Le nouveau film du réalisateur Bruno Dumont ne ressemble en rien à ses précédents, comme de coutume. Il devait initialement s’inspirer de l’ouvrage de Charles Péguy Par ce demi-clair matin, mais sans doute a-t-il voulu poursuivre à sa manière la réflexion de l’écrivain. À travers France, Bruno Dumont s’empare de l’actualité dans ce qu’elle a de plus clinquant et de plus perturbant. Son héroïne, France de Meurs — interprétée par Léa Seydoux — est l'archétype d’une frange de la population française bercée par les réseaux sociaux, bombardée par l’information et déconnectée de sa vie privée ; son nom, le symbole de ce phénomène grandissant. L’on pense tout de suite à Molière pour l’aspect satirique et à La vie est un songe de Calderon pour la mise en regard du réel et de l’illusion.

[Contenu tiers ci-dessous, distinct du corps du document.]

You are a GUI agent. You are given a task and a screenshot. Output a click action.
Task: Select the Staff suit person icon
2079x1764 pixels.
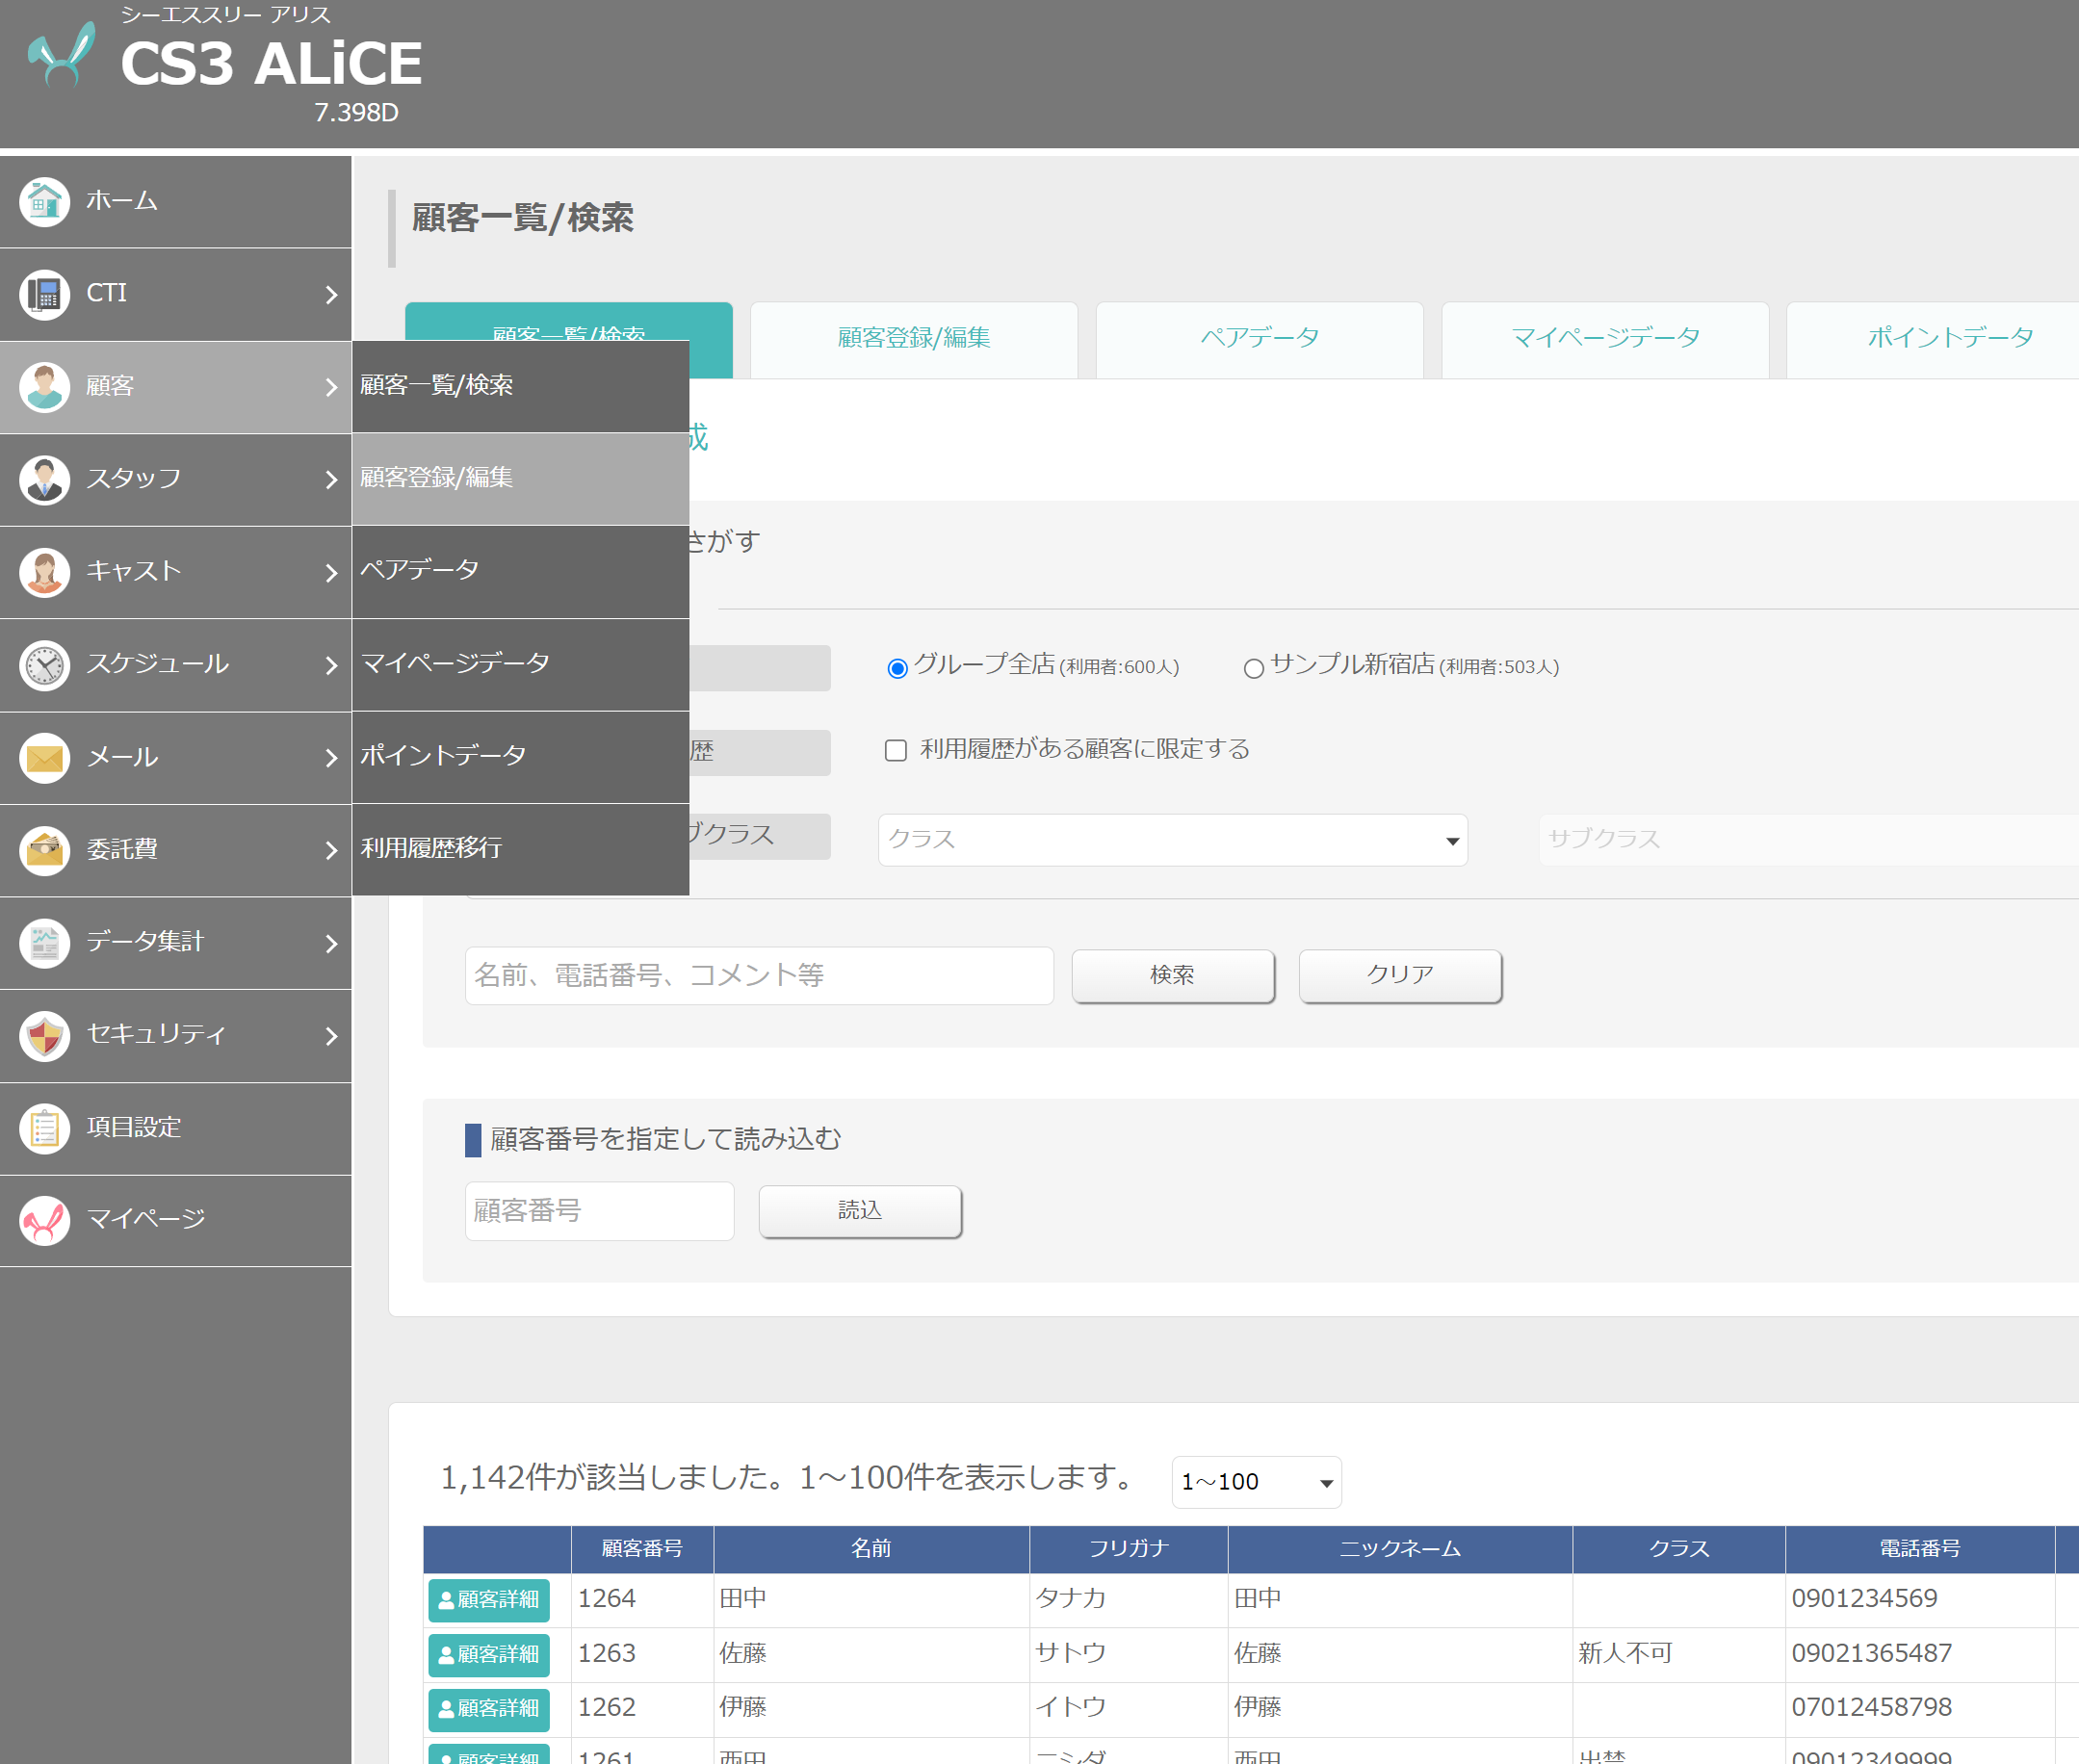pos(44,480)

Journaliste adulée et brillante pour une chaîne d'information en continu, France mise tout sur l’apparence de son personnage, la mise en scène de ses reportages et à ses tenues toujours sophistiquées. Qu’elle se trouve en conférence de presse d’Emmanuel Macron ou à bord d’une barque pleine de migrants, son image seule importe. Son acolyte et assistante, à la grossièreté assumée, n’est autre que l’humoriste Blanche Gardin. Elle veille à ce que chaque mot, chaque action et chaque événement de la vie de la journaliste soit l’occasion d’un buzz ou d’être toujours plus aimée du public. Toujours un mot à la bouche pour faire basculer plus avant la bulle des médias et des réseaux sociaux dans le cynisme.
La vie publique de France — fondée sur le jeu — semble plus réelle que sa vie quotidienne : son appartement ressemble à un musée, sa vie de famille est quasi inexistante, avec un mari et un fils avec lesquels ses liens sont très distants, elle n’a pas de véritables amis mais uniquement des relations professionnelles. Et si l’on ne croit pas à son bonheur, on ne croit pas non plus au bienfait du psychanalyste qu’elle consulte mécaniquement chaque semaine. Peu à peu, elle prend conscience de la représentation superficielle de son métier. Elle pleure facilement, sans jamais chercher à comprendre pourquoi. C’est un événement très anodin qui va faire basculer l’héroïne : elle renverse un scooter en voiture. Dès lors, elle ne cessera d’offrir des cadeaux au jeune homme (assez peu reconnaissant), et de l’argent à ses parents, en guise de réparation. Comme si cela lui faisait du bien de devenir humaine. Elle n’a pourtant pas le dixième de cette attention envers ses proches. C’est en tout cas cet accident qui la précipite en cure d’un mois en Suisse, là où les célébrités viennent soigner leur déprime.
La progression du personnage de France nous perd et la rend tout à la fois insaisissable et touchante. On la croyait insensible et détestable, elle devient vulnérable, même amoureuse. On la croyait tout à son métier, on la découvre un peu perdue. Ne sachant plus si elle doit continuer à présenter son émission, elle ne parvient pourtant pas à laisser son costume de côté. Quitter la scène pour le réel serait bien trop brutal. C’est sans doute la violence de la contiguïté de deux scènes, à la fin du film, qui force à comprendre ce que le cœur de France de Meurs est devenu. On ne sait pas s’il est vide ou meurtri, habitué à jouer ou à côté. Quand elle débarque dans un coin du Nord de la France, perdu en pleine campagne, chez la femme d’un monstre violeur et meurtrier, elle recommence d’être humaine. Et pourtant, on ne peut s’empêcher de penser à elle quand la femme déclare : « Je n’aurais jamais cru avoir vécu avec un monstre toutes ces années ». Qui est-elle donc vraiment? « Qui voulez-vous être vraiment ? », nous demande le réalisateur. Un être entier qui met son coeur dans sa vie, ou bien ne le garde que pour les événements, les gros titres tragiques ? Le spectateur est le seul à avoir la clé de la résolution de l’histoire, avec toutes ses contradictions et ses leurres. Du moins doit-il s’efforcer de la trouver pour ne pas avoir envie de crier, seul face à l’absence de dénouement et au gouffre abyssal qu’il laisse.
France, de Bruno Dumont, avec Léa Seydoux, Blanche Gardin et Benjamin Biolay, 2h13, au cinéma le 25 août.